Editeur : Odile Jacob
Nombre
de pages : 243
Résumé : À mi-chemin entre l'essai et le récit
autobiographique, Penser en images est une étude sur l'identité autistique, sur ses manques, ses
faiblesses et ses forces. Il nous éclaire sur les formes d'intelligence propres
aux autistes, sur les émotions qu'ils éprouvent, sur leurs aptitudes visuelle,
mnésique, langagière ou sociale, mais aussi sur le diagnostic de l'autisme, les
derniers traitements médicaux en cours ou encore les méthodes éducatives les
plus avancées. Ce livre trace une sorte de pont entre deux mondes qui,
d'ordinaire, ne communiquent pas et nous permet de voir fonctionner, de
l'intérieur, un esprit très différent du nôtre.
- Un petit extrait -
« Les mots sont comme une seconde langue pour moi. Je traduis tous les mots, dits ou écrits, en films colorés et sonorisés ; ils défilent dans ma tête comme des cassettes vidéo. Lorsque quelqu'un me parle, ses paroles se transforment immédiatement en images. Ceux dont la pensée est structurée en langage ont souvent du mal à comprendre ce phénomène mais, dans mon métier - je conçois des équipements pour les animaux d'élevage -, penser en images est un formidable atout. »
- Mon avis sur le livre -
Trop souvent encore, lorsque le mot « autisme »

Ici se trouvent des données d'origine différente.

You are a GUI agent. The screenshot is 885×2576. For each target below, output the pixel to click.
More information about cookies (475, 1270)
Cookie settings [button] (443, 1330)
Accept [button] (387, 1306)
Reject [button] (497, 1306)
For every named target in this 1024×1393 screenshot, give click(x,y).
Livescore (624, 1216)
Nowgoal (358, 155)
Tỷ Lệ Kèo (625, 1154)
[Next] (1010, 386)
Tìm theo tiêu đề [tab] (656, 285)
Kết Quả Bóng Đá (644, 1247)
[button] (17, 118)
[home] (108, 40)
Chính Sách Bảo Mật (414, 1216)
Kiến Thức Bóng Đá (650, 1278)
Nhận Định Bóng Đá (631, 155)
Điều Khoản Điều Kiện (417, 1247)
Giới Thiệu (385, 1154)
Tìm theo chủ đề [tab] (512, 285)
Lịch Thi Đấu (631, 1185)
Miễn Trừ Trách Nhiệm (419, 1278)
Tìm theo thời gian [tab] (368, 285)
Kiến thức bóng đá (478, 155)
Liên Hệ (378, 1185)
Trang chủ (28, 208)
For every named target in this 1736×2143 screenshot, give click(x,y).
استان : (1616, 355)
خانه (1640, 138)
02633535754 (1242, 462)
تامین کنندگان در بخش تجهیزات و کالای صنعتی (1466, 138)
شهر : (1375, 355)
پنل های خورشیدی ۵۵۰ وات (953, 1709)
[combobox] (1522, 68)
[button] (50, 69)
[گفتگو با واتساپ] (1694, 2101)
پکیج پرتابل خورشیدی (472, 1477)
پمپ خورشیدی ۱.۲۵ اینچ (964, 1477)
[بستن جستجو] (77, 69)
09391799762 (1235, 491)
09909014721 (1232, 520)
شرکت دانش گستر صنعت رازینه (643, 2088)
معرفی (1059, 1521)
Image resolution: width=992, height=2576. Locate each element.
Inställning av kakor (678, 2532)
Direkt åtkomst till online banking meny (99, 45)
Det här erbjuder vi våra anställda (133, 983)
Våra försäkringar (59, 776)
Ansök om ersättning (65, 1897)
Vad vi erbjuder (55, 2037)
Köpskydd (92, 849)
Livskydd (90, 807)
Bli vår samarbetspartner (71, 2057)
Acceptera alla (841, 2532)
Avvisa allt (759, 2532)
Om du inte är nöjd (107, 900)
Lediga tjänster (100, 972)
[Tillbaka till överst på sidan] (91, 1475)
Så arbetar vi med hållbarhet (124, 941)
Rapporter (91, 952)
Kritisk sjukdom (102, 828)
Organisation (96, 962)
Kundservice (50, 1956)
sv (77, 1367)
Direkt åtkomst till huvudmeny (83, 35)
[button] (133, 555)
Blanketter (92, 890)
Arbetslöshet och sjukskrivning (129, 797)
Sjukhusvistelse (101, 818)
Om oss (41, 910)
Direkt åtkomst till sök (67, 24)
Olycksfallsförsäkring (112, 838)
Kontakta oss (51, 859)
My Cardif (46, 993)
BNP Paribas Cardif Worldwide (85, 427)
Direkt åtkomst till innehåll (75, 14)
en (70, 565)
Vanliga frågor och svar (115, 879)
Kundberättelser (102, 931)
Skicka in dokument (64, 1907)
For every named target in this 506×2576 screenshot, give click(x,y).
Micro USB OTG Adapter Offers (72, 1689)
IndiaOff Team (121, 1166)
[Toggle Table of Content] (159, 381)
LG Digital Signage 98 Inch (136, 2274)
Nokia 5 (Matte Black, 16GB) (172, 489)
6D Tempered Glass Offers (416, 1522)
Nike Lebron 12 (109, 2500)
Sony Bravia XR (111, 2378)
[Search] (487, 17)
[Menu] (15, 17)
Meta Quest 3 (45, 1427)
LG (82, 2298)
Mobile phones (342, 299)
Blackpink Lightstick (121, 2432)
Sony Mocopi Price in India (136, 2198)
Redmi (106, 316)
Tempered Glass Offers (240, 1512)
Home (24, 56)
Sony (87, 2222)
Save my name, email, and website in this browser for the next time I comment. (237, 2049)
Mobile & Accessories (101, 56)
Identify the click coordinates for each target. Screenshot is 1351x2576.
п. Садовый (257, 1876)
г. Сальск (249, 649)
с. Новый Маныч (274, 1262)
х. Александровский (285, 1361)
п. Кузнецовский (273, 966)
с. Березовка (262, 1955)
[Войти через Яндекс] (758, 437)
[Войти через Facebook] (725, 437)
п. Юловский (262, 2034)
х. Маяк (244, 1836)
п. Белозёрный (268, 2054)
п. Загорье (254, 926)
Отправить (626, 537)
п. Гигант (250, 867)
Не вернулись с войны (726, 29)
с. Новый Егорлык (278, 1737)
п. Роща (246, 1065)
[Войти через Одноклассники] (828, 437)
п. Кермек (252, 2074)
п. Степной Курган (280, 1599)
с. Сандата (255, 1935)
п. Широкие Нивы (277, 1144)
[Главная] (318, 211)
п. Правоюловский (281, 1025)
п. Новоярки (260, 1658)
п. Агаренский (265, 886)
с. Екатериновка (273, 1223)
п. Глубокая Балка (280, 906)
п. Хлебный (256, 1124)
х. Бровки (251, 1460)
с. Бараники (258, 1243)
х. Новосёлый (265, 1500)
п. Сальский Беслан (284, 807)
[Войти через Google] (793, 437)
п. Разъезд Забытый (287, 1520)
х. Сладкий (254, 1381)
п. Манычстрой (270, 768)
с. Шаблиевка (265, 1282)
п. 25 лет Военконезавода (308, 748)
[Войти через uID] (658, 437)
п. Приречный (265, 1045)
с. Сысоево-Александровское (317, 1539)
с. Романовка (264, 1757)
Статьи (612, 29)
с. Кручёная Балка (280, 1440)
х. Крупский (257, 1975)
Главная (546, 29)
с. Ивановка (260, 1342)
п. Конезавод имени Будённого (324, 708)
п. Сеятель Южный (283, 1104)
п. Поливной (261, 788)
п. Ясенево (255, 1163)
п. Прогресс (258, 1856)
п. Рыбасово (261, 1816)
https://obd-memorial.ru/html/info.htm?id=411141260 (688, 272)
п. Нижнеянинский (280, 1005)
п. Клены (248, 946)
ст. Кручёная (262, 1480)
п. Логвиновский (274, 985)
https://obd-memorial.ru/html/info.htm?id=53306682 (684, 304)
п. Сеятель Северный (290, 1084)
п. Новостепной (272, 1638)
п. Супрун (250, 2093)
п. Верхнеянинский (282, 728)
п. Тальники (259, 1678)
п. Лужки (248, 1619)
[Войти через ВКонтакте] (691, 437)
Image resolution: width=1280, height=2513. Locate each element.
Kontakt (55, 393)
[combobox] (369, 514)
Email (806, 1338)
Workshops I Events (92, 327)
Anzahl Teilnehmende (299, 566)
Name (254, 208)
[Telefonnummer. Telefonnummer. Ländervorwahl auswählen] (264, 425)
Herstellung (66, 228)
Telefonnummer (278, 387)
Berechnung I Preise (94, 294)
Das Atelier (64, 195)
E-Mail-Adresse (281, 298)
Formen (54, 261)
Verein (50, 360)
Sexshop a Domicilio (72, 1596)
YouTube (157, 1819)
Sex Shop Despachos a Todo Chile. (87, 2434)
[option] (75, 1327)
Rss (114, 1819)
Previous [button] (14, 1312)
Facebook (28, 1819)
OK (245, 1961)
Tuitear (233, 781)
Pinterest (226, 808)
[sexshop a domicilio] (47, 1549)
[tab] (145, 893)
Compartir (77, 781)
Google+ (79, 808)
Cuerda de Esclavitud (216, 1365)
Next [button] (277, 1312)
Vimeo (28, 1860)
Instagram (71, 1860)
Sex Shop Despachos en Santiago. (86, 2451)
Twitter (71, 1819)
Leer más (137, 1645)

est prononcé, deux images s’imposent à l’esprit de l’imaginaire collectif :
soit le petit gamin qui bave en se tapant la tête contre les murs, soit le
génie qui effectue en quelques secondes de gigantesques calculs mentaux sans
jamais se tromper. On ignore bien souvent que l’autisme ne se limite pas à ces
deux extrêmes, qu’il se décline en de très multiples formes bien moins
spectaculaires mais tout aussi handicapantes. Temple Grandin fait justement
partis de ces personnes qui mettent sans cesse l’accent sur cette diversité,
sur cette pluralité de l’autisme. Elle milite également contre la « classification »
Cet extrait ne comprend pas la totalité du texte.